>>>

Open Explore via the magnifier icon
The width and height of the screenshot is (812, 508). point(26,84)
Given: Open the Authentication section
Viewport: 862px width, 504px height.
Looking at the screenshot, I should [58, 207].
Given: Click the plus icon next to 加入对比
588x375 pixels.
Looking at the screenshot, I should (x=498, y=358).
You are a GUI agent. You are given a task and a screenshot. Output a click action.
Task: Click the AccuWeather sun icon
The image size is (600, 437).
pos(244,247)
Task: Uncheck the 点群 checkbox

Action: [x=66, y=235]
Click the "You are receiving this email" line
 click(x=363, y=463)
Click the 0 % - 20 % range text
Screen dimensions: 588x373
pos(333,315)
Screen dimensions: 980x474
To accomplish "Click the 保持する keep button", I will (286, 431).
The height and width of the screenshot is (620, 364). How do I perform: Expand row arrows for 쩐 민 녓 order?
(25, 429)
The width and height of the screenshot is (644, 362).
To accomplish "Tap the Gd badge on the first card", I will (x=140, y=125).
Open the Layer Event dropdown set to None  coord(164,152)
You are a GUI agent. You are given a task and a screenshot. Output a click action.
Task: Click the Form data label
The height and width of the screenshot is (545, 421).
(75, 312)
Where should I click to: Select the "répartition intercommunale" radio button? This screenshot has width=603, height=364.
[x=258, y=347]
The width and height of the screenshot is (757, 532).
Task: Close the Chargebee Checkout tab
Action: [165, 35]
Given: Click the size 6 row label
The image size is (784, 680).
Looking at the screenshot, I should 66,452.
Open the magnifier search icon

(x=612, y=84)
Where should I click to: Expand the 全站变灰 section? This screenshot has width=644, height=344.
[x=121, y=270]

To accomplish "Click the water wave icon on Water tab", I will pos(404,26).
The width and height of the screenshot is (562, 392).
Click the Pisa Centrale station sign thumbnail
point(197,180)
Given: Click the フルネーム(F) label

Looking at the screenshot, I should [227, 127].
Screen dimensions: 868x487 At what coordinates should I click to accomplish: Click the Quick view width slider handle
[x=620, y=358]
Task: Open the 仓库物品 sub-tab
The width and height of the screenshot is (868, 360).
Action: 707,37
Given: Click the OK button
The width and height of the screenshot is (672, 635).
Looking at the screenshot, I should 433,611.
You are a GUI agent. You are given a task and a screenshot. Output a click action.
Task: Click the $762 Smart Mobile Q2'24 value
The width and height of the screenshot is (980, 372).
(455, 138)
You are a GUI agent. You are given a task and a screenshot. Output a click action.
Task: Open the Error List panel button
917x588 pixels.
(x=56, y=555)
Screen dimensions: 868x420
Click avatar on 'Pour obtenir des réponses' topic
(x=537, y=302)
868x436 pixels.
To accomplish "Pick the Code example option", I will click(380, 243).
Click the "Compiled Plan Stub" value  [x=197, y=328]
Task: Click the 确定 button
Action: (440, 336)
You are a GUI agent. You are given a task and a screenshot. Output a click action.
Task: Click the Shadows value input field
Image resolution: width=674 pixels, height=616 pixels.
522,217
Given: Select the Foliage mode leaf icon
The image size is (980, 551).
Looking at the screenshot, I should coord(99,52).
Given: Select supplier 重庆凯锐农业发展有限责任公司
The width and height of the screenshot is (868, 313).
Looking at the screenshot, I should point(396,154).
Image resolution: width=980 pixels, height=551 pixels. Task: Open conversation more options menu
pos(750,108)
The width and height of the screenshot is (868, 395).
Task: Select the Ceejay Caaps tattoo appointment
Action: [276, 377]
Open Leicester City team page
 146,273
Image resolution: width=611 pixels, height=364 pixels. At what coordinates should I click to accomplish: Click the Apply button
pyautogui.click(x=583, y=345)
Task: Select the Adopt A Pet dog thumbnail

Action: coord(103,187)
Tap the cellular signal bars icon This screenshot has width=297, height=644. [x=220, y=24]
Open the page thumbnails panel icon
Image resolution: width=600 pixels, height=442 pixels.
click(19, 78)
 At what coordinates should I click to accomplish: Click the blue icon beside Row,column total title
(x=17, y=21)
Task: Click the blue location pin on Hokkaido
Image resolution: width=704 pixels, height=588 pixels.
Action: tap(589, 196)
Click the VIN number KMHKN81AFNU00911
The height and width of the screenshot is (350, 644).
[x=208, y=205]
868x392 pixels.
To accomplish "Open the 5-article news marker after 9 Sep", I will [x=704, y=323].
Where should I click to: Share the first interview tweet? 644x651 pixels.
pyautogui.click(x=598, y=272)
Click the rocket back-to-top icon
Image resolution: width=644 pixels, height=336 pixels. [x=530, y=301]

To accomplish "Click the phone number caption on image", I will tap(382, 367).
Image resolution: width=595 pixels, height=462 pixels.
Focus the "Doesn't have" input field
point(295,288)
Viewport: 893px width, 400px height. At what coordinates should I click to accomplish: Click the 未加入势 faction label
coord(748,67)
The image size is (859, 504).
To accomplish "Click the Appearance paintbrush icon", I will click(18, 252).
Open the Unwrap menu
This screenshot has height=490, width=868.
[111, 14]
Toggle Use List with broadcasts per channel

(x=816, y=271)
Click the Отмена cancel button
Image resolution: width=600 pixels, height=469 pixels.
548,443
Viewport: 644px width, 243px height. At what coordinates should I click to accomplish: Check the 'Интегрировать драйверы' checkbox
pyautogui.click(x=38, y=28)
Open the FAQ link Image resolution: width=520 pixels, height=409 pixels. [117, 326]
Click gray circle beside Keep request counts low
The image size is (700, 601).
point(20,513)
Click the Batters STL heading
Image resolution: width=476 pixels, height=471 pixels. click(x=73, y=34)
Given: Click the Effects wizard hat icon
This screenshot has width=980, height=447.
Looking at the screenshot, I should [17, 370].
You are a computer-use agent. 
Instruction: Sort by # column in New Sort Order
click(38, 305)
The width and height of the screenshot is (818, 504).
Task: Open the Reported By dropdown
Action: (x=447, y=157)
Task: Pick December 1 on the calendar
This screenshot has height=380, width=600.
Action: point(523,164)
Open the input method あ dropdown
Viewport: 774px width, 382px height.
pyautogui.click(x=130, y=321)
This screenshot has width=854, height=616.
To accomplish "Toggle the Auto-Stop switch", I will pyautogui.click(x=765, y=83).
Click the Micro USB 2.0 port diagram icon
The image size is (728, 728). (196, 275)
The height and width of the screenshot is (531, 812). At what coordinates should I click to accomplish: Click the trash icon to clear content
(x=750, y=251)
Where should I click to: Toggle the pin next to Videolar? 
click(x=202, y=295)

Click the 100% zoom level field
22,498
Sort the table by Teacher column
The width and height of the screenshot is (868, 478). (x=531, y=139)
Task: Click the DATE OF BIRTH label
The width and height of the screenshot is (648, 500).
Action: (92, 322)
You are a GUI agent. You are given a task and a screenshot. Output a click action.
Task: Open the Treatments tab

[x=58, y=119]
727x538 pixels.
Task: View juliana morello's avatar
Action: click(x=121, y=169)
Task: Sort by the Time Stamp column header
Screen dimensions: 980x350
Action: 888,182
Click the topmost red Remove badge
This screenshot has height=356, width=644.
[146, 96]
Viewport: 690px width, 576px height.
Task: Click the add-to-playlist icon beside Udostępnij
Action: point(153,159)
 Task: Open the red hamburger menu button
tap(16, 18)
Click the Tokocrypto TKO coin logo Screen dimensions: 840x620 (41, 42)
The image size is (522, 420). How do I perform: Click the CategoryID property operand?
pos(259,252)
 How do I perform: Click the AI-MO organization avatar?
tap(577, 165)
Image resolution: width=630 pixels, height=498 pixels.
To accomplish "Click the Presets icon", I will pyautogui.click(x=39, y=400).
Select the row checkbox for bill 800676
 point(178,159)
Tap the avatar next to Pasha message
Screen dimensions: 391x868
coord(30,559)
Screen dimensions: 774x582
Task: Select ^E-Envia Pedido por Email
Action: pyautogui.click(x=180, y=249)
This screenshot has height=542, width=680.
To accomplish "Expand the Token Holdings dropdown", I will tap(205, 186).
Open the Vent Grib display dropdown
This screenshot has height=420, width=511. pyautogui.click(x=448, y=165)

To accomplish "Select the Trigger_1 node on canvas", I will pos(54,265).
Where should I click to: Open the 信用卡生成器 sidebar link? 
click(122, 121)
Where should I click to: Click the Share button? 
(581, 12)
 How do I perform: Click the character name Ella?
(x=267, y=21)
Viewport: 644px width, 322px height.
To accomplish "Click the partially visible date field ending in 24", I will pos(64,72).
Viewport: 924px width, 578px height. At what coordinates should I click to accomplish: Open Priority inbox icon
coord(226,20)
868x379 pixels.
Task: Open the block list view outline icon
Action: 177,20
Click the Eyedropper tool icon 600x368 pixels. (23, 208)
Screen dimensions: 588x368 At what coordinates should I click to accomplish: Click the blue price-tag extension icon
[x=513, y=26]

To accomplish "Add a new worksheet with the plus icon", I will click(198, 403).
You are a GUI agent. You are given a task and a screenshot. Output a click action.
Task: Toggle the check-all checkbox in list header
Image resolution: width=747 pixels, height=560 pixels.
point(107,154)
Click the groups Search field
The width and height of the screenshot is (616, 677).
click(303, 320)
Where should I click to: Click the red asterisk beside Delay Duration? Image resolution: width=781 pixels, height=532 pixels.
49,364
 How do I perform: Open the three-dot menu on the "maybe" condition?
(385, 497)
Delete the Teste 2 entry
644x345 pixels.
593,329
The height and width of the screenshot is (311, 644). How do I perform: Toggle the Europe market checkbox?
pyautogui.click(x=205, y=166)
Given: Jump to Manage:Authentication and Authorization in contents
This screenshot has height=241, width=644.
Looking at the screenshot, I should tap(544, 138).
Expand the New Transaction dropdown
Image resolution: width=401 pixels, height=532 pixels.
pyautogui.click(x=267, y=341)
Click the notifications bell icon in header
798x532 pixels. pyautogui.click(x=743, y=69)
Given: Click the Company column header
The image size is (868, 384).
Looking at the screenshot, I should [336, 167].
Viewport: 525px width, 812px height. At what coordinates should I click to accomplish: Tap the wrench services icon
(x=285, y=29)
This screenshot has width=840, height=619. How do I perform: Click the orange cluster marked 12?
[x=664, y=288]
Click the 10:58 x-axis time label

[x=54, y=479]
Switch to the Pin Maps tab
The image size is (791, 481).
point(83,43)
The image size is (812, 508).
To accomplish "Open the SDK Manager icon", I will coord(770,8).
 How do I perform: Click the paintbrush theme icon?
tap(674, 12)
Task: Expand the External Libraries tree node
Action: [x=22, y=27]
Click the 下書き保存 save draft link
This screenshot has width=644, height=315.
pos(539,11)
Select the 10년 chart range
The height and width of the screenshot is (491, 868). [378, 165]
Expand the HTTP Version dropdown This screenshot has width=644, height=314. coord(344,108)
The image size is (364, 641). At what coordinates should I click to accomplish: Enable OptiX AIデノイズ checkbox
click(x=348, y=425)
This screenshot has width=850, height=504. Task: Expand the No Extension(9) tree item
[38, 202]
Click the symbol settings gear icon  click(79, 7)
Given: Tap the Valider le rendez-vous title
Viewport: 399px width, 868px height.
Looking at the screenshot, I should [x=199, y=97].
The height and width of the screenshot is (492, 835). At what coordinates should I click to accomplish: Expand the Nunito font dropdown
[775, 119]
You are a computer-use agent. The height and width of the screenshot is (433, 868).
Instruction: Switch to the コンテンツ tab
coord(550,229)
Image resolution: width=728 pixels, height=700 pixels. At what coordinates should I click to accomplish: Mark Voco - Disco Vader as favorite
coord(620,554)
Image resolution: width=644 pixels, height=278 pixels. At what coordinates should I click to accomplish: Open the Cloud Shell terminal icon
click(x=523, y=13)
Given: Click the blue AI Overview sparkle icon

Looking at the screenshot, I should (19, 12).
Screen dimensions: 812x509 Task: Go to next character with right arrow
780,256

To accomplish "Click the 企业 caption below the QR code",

<<<

(Goal of the exercise):
Across the entries, how many lines hold the word "computer"? Say only the number.

(Exercise response):
2